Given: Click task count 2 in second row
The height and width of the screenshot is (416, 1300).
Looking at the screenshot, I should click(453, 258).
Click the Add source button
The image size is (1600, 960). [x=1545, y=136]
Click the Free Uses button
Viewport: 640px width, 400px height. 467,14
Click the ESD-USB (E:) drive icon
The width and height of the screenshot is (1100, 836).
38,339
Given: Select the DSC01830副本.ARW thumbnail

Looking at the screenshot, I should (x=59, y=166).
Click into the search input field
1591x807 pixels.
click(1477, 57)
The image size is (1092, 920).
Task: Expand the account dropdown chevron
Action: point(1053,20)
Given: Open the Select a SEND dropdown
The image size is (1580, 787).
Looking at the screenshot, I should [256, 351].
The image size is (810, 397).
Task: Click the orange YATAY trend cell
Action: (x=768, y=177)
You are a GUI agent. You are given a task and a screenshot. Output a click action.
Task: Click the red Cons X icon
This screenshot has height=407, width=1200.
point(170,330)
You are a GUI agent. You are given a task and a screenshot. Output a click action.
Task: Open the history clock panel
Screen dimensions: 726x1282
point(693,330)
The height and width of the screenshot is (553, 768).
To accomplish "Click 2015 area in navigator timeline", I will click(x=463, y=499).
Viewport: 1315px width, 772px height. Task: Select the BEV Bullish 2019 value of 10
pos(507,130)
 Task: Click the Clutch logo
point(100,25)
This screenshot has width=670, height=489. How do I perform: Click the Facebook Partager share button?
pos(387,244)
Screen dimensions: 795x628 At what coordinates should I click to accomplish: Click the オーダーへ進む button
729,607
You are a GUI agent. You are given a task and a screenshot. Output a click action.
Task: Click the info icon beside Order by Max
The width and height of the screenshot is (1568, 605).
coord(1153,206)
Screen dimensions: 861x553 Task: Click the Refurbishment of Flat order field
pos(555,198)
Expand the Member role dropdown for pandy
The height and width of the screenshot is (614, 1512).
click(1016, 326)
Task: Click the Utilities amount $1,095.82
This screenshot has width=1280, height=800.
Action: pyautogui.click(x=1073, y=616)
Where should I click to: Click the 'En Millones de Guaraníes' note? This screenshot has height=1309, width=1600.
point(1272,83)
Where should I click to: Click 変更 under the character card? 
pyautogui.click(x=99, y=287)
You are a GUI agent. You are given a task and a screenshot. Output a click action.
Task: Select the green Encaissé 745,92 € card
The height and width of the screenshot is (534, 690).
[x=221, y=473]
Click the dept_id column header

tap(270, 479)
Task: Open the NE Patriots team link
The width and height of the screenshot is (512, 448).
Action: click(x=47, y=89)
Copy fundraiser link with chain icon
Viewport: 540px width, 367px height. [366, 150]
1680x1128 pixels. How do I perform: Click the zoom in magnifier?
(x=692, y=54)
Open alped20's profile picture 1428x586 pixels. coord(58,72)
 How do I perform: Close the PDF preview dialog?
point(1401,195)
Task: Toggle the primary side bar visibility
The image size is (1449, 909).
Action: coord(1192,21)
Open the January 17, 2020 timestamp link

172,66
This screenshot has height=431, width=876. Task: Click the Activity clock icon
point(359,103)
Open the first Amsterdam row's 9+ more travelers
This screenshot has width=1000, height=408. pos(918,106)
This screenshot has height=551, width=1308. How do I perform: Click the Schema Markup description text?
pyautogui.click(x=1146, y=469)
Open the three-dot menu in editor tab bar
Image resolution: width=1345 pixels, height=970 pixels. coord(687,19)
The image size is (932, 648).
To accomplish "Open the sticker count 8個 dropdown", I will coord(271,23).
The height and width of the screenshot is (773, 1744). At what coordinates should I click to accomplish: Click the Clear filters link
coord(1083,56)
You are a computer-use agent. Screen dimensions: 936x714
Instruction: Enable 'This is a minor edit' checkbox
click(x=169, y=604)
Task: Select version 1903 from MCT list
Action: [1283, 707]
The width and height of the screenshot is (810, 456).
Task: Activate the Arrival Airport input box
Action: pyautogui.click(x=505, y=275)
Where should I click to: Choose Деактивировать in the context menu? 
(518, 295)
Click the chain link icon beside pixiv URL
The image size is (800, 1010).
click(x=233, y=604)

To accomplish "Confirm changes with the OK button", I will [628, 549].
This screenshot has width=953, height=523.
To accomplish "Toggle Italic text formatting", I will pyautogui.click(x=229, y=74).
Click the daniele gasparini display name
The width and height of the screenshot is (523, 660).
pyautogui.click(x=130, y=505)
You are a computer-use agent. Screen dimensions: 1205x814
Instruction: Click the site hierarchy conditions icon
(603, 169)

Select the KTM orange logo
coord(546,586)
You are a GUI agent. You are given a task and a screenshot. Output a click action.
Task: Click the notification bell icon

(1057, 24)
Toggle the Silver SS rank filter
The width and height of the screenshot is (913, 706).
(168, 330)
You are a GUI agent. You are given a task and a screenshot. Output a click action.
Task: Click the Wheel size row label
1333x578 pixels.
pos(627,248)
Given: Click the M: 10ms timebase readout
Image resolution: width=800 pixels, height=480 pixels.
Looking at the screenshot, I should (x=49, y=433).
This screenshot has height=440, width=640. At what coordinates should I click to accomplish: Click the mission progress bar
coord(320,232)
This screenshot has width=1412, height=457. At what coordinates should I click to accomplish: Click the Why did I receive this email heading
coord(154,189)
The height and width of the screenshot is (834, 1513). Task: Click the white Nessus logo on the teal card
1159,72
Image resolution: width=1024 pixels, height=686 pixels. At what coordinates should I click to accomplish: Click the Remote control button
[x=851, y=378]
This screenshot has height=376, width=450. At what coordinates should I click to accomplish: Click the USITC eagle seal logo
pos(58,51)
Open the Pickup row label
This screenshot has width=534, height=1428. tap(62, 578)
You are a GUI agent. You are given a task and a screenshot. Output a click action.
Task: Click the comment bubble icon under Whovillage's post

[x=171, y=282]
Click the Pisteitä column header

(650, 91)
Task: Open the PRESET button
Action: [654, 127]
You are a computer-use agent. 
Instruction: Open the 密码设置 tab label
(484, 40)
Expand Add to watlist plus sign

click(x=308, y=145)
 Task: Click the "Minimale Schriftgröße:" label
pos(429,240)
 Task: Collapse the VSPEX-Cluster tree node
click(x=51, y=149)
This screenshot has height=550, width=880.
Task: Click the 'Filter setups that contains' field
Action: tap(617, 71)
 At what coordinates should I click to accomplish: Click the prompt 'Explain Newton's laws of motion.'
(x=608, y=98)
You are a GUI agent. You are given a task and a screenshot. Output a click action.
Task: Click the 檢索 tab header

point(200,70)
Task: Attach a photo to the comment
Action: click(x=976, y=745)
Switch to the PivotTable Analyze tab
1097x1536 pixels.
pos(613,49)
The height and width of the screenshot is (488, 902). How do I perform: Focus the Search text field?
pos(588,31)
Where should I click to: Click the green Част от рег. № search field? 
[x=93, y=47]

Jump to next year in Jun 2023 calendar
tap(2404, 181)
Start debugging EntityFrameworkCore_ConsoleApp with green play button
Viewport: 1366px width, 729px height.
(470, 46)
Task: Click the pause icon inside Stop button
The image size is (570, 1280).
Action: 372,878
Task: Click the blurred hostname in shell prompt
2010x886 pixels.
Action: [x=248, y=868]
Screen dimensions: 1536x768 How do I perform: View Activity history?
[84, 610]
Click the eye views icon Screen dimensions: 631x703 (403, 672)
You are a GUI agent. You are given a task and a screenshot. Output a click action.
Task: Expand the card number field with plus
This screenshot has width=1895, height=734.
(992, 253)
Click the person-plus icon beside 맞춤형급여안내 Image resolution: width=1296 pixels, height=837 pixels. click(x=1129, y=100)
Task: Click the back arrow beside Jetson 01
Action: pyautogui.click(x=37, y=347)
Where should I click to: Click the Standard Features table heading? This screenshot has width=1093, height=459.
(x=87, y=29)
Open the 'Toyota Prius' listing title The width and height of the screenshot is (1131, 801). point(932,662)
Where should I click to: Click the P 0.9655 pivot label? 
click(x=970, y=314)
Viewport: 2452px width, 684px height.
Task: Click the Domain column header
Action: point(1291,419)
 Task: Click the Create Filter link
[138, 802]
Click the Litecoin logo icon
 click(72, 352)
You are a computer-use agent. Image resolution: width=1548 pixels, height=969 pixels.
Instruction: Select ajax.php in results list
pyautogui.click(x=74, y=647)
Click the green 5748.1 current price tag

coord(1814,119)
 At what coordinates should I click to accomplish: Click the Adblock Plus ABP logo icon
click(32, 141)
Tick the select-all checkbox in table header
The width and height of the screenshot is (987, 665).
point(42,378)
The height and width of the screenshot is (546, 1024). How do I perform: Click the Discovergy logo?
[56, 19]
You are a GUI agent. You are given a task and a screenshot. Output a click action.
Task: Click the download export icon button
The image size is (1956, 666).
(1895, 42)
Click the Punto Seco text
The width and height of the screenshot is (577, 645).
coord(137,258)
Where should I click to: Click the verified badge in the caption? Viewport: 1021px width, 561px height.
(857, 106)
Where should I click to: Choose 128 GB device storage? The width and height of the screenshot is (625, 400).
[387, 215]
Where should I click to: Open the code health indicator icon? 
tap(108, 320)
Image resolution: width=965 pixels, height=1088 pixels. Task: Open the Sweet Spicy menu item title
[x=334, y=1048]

----------

## BRIEF
Beginning with the first line of the records above, reproduce each line exactly, ending at the line that contains "Given: Open the Select a SEND dropdown", and leave out everything else.

## TASK SOLUTION
Given: Click task count 2 in second row
The height and width of the screenshot is (416, 1300).
Looking at the screenshot, I should click(453, 258).
Click the Add source button
The image size is (1600, 960). [x=1545, y=136]
Click the Free Uses button
Viewport: 640px width, 400px height. 467,14
Click the ESD-USB (E:) drive icon
The width and height of the screenshot is (1100, 836).
38,339
Given: Select the DSC01830副本.ARW thumbnail

Looking at the screenshot, I should (x=59, y=166).
Click into the search input field
1591x807 pixels.
click(1477, 57)
The image size is (1092, 920).
Task: Expand the account dropdown chevron
Action: point(1053,20)
Given: Open the Select a SEND dropdown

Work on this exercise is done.